• [Exercise requirements]
Each line of the data below from the one holding "This screenshot has width=1156, height=683." to the one holding "Image resolution: width=849", inclusive, is to be reproduced exactly; no other line belongs in the answer.

• [Input data]
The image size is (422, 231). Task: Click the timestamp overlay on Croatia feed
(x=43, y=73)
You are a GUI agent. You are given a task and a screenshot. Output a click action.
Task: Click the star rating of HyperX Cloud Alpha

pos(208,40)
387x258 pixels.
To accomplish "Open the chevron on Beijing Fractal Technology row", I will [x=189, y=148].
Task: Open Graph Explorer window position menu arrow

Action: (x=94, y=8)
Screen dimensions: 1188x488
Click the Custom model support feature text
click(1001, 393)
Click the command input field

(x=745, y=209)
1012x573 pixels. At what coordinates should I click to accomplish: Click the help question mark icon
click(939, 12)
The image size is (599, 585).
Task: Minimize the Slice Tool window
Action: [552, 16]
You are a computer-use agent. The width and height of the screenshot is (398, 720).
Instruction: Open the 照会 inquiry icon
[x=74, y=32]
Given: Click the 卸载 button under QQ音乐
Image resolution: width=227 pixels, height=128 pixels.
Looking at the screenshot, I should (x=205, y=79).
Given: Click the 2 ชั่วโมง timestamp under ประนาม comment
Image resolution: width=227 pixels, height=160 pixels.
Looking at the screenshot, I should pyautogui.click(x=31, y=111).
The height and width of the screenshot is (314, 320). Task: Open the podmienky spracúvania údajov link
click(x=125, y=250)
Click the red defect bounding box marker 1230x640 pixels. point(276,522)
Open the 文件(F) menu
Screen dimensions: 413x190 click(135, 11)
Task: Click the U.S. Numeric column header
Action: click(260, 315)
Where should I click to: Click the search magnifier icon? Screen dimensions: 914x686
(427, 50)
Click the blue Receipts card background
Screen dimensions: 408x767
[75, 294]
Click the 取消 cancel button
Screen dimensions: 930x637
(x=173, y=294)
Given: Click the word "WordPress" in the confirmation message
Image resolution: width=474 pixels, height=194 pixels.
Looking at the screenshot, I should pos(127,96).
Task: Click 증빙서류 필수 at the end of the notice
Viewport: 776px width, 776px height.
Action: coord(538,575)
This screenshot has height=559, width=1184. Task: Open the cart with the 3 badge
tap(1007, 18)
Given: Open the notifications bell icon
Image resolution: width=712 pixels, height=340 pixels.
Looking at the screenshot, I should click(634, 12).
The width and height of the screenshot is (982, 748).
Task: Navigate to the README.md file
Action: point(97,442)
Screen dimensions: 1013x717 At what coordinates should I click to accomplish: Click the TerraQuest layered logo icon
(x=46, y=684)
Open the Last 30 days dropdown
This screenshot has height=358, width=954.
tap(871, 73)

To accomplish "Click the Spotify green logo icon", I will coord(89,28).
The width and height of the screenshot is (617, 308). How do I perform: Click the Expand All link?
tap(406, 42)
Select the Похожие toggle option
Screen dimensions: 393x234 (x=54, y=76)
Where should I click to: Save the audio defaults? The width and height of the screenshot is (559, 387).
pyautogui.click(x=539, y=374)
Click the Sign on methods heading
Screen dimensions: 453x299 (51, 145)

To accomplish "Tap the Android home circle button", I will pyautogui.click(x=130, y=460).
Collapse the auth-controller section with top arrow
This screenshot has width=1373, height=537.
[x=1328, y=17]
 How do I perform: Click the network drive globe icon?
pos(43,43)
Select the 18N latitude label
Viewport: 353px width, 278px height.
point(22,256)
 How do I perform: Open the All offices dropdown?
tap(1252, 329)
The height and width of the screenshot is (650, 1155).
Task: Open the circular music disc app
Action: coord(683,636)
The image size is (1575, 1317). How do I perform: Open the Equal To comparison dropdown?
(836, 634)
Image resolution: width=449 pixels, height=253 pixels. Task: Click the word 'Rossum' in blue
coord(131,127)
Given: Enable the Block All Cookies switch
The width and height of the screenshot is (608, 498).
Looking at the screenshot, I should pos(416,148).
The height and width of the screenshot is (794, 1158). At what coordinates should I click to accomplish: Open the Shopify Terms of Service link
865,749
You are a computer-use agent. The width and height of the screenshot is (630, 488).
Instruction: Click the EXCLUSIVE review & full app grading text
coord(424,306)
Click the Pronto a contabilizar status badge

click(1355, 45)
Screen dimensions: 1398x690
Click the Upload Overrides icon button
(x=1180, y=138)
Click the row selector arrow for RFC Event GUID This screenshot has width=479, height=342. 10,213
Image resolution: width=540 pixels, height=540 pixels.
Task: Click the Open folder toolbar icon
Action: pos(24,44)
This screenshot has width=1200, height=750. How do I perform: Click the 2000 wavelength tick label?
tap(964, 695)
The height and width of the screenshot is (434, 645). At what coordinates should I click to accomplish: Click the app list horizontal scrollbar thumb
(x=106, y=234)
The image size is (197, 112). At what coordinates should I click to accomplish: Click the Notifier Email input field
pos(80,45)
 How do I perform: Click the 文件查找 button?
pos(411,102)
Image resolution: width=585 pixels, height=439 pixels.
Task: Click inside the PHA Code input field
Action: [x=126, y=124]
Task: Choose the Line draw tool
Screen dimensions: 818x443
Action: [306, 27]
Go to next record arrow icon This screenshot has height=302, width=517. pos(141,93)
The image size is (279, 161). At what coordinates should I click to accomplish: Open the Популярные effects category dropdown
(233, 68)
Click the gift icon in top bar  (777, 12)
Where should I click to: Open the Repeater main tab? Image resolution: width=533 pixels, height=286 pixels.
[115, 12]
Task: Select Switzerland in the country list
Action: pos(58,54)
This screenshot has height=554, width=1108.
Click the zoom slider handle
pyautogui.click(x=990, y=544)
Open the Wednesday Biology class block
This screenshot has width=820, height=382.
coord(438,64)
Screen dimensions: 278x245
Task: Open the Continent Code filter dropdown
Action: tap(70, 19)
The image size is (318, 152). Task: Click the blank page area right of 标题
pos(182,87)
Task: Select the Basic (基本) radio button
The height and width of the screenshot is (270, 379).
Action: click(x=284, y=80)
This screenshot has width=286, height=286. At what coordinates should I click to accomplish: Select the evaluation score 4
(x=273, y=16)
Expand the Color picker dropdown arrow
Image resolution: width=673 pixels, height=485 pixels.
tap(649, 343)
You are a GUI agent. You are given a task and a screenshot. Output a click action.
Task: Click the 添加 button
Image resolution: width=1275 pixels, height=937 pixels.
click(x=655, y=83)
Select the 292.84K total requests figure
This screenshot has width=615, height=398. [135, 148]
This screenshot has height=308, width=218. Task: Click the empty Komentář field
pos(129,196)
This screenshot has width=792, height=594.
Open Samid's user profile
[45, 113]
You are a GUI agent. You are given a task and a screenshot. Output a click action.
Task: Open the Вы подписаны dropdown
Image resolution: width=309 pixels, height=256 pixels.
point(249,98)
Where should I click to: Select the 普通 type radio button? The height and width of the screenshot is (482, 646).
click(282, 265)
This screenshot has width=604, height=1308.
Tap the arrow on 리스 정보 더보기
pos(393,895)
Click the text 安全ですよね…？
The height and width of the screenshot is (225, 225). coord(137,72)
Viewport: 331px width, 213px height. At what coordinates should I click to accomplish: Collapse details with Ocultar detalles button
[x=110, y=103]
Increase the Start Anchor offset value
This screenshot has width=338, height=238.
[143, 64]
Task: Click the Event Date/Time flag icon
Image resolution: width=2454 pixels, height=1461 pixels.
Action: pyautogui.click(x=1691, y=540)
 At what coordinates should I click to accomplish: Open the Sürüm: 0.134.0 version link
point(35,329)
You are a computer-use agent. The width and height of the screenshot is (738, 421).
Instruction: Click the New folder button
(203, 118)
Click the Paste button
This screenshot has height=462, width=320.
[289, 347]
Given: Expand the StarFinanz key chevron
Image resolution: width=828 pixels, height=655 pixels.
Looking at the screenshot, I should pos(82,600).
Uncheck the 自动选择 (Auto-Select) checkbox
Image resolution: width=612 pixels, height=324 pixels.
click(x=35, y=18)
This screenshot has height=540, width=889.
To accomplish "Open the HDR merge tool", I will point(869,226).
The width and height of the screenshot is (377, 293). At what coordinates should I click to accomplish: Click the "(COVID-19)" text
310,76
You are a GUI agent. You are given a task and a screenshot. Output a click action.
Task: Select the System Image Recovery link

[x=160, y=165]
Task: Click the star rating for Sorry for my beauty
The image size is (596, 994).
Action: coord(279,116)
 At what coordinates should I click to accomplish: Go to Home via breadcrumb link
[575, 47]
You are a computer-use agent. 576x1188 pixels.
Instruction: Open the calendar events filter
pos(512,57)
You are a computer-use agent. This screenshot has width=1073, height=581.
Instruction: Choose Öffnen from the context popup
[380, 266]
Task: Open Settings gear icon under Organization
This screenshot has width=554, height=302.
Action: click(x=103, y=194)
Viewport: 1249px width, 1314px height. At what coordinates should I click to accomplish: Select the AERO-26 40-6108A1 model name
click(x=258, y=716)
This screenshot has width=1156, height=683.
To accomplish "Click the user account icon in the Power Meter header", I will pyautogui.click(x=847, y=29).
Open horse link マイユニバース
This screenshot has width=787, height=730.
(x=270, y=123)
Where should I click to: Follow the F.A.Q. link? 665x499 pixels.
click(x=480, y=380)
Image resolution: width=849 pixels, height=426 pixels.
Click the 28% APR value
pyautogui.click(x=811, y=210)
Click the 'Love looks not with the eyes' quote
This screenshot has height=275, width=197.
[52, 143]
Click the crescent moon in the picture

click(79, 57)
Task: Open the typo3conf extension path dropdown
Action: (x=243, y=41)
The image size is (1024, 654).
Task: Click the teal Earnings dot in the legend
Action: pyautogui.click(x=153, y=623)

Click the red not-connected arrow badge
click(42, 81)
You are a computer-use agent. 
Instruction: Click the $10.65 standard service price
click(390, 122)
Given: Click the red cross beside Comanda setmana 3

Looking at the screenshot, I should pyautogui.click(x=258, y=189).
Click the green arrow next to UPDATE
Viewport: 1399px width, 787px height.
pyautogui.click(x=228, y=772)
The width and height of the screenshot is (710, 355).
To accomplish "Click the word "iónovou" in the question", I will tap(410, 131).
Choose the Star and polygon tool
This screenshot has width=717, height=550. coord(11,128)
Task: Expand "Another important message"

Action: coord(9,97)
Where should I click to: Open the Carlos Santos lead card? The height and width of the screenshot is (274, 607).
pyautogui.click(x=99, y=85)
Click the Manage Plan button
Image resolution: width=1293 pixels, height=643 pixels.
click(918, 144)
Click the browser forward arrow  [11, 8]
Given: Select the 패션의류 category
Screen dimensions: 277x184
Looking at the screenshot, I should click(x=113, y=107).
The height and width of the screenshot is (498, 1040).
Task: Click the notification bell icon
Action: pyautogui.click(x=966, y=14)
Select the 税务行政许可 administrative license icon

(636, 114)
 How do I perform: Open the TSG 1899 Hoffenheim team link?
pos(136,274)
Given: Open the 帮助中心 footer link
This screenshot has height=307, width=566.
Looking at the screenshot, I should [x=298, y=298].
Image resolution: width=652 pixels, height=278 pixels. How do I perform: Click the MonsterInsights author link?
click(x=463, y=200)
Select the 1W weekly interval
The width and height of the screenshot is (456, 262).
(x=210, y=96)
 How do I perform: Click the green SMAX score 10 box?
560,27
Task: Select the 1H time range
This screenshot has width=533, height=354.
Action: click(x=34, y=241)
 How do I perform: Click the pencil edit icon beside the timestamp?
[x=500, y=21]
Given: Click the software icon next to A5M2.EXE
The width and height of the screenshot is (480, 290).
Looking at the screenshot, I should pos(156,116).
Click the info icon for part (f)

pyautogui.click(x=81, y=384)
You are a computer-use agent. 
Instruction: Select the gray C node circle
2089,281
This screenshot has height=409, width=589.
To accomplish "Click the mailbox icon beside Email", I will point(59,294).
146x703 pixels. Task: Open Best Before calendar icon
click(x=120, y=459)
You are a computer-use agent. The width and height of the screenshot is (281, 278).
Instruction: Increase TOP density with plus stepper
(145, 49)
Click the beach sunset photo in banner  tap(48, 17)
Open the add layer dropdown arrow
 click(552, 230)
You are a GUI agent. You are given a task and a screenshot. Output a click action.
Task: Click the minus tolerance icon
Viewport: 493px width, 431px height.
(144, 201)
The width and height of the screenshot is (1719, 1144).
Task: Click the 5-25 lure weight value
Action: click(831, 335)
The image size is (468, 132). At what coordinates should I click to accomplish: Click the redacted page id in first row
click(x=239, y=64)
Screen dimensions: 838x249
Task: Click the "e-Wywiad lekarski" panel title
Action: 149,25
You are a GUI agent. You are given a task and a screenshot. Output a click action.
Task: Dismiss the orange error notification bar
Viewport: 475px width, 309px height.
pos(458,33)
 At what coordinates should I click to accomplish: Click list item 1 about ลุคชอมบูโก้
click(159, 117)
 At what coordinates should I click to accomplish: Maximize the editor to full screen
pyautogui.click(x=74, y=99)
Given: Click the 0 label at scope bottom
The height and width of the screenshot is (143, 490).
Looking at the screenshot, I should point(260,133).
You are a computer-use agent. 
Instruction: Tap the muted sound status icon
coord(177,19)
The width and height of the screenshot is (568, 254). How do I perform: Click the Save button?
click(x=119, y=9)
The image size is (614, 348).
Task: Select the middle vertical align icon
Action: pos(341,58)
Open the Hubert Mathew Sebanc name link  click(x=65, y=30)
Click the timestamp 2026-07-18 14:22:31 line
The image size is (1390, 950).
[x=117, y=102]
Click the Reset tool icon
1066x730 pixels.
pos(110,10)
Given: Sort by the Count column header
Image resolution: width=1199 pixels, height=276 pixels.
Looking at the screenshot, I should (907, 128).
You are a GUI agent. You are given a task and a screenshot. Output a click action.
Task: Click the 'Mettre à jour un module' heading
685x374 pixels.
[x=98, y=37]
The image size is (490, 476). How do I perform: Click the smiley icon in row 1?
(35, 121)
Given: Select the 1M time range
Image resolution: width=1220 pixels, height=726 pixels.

• [Result]
This screenshot has width=1156, height=683.
To accomplish "Click the user account icon in the Power Meter header", I will pyautogui.click(x=847, y=29).
Open horse link マイユニバース
This screenshot has width=787, height=730.
(x=270, y=123)
Where should I click to: Follow the F.A.Q. link? 665x499 pixels.
click(x=480, y=380)
Image resolution: width=849 pixels, height=426 pixels.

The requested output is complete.